Marines add new suspension systems to MRAPs

By on Thursday, March 17th, 2011

An independent suspension system was recently added to two vehicles in I Marine Expeditionary Headquarters Group’s fleet of vehicles, increasing terrain navigability and vehicle reliability.

The ISS increases Mine Resistant Ambushed Protected vehicles reliability and improves rough-terrain navigation.

With continued operations in Afghanistan came the need for a better suspension system for the MRAP. Road transportation is difficult in Afghanistan, as most paths or modest highways are no more than unpaved roads and dirt trails. The addition of the ISS brings more transportation capabilities and increased comfort.

“It handles better, feels better and is easier to control,” said Master Sgt. Paul Jones, motor transportation chief with I MHG. “It’s better because it can sustain more weight and is capable of taking IED (improvised explosive device) hits and still perform.”

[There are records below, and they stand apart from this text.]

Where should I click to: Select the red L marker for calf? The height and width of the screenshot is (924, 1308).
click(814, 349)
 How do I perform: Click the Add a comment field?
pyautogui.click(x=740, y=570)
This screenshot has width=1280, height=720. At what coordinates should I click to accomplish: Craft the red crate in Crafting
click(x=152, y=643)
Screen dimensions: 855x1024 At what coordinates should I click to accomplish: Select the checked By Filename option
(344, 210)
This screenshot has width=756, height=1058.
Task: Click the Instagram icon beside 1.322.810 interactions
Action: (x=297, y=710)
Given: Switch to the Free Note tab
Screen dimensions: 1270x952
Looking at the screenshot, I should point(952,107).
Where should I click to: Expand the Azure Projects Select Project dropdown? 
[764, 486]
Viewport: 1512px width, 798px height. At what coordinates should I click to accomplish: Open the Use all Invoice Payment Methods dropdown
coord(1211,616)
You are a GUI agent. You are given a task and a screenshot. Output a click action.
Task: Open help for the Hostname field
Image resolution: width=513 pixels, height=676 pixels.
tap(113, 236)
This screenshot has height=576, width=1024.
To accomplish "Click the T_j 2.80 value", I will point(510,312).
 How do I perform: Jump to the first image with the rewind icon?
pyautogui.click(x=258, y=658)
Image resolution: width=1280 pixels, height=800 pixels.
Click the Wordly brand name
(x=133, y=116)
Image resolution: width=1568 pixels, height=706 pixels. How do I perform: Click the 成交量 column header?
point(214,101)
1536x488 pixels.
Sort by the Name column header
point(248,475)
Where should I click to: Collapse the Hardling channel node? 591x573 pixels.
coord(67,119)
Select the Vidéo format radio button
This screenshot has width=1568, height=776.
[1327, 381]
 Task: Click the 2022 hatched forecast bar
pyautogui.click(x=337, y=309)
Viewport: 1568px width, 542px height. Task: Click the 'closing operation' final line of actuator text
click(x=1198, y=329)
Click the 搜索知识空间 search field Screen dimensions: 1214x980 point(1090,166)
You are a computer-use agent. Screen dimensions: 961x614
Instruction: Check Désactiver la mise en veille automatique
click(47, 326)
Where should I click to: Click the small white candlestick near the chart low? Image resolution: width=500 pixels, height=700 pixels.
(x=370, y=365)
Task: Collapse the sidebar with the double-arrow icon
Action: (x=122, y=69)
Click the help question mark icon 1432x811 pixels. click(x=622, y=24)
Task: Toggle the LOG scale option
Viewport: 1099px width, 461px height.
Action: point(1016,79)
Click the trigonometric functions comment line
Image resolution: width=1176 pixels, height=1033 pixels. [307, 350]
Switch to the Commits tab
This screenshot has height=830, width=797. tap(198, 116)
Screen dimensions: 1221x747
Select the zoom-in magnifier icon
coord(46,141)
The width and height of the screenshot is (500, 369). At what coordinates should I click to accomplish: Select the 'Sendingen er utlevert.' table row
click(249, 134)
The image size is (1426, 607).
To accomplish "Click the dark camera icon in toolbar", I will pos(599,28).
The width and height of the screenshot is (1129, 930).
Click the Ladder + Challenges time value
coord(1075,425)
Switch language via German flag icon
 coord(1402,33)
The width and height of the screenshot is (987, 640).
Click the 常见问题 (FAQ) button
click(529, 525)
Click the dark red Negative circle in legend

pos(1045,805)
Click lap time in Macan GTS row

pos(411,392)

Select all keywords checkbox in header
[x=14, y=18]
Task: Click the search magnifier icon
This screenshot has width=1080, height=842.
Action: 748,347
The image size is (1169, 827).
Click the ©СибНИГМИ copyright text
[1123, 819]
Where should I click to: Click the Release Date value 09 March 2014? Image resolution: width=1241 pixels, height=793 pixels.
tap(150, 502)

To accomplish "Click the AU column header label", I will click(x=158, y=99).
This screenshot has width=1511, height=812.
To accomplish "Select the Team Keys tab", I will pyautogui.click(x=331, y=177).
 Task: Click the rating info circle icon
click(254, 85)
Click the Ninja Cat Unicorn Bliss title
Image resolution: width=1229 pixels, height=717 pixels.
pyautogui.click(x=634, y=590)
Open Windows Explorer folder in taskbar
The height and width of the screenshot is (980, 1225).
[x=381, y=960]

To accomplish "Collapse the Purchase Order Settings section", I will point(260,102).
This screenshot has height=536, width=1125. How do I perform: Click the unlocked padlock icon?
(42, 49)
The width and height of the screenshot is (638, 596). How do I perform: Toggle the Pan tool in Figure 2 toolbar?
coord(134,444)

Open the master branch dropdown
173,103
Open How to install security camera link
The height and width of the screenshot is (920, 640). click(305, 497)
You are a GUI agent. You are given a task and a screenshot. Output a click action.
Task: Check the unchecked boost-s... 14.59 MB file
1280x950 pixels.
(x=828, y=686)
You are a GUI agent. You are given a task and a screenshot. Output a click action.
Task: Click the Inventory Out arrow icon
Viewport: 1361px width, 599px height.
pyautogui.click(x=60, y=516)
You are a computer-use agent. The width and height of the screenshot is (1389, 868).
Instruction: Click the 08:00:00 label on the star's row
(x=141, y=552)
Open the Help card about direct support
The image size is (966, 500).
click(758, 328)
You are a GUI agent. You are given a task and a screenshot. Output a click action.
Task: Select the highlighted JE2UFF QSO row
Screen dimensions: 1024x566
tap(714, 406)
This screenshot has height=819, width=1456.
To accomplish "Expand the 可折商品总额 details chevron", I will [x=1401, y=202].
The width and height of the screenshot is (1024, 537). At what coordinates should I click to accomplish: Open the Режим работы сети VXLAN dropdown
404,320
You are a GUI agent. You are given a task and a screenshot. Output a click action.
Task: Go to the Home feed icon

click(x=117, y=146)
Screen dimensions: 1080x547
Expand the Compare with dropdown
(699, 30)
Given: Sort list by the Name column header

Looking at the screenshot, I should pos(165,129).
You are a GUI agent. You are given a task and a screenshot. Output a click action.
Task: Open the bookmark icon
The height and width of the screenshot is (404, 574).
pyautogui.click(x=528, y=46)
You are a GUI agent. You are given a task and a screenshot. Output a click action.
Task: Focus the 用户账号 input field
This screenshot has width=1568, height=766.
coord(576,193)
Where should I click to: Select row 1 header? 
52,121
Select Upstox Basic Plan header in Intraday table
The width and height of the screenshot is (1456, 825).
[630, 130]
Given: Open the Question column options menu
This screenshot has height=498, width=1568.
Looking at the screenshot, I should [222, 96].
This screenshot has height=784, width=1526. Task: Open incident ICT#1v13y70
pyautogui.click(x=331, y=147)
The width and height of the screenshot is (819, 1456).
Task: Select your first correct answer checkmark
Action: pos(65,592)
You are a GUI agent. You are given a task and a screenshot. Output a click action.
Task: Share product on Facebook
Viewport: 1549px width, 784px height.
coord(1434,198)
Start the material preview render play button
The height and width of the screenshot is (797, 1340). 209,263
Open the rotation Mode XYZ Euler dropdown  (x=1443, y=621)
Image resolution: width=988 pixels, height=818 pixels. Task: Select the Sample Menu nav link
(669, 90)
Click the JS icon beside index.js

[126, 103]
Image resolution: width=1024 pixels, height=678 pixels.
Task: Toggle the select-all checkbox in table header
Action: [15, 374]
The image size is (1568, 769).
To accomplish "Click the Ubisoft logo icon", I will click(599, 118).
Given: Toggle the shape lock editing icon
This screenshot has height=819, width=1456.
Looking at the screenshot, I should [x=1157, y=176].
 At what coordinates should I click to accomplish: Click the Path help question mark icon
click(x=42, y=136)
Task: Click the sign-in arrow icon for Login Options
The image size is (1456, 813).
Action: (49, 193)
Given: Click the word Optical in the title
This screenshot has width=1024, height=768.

The upgraded suspension provides a better platform for the MRAP. It absorbs the rough terrain better than the straight-axle suspension currently in the other six MRAPs here.

Another added feature of the ISS is the remote inflation and deflation system. A driver can lower or increase tire pressure depending on the surface of terrain they are driving on, increasing maneuverability.

“The maneuverability and handling it gives the operator establishes more confidence in the vehicle,” Jones said. “It doesn’t feel like it will tip over on rough roads.”

With these added features comes added training to the schedule. Just like any other vehicle in their fleet, motor transportation operators must receive a certain amount of behind-the-wheel training to be qualified to drive it.

Fortunately, they only need 50 refresher miles to be completely up to date with the new suspension, said Cpl. Joshua Jones, licensing noncommissioned officer at MHG motor transportation.

The new addition to motor transportation’s fleet is significant for the unit. They are now capable of training the Marines here with the tools used forward so there is no training delay once in theater.

“The MRAP is an awesome vehicle,” said Cpl. Jones. “I feel you are most protected in it. The only down fall was the rough ride.”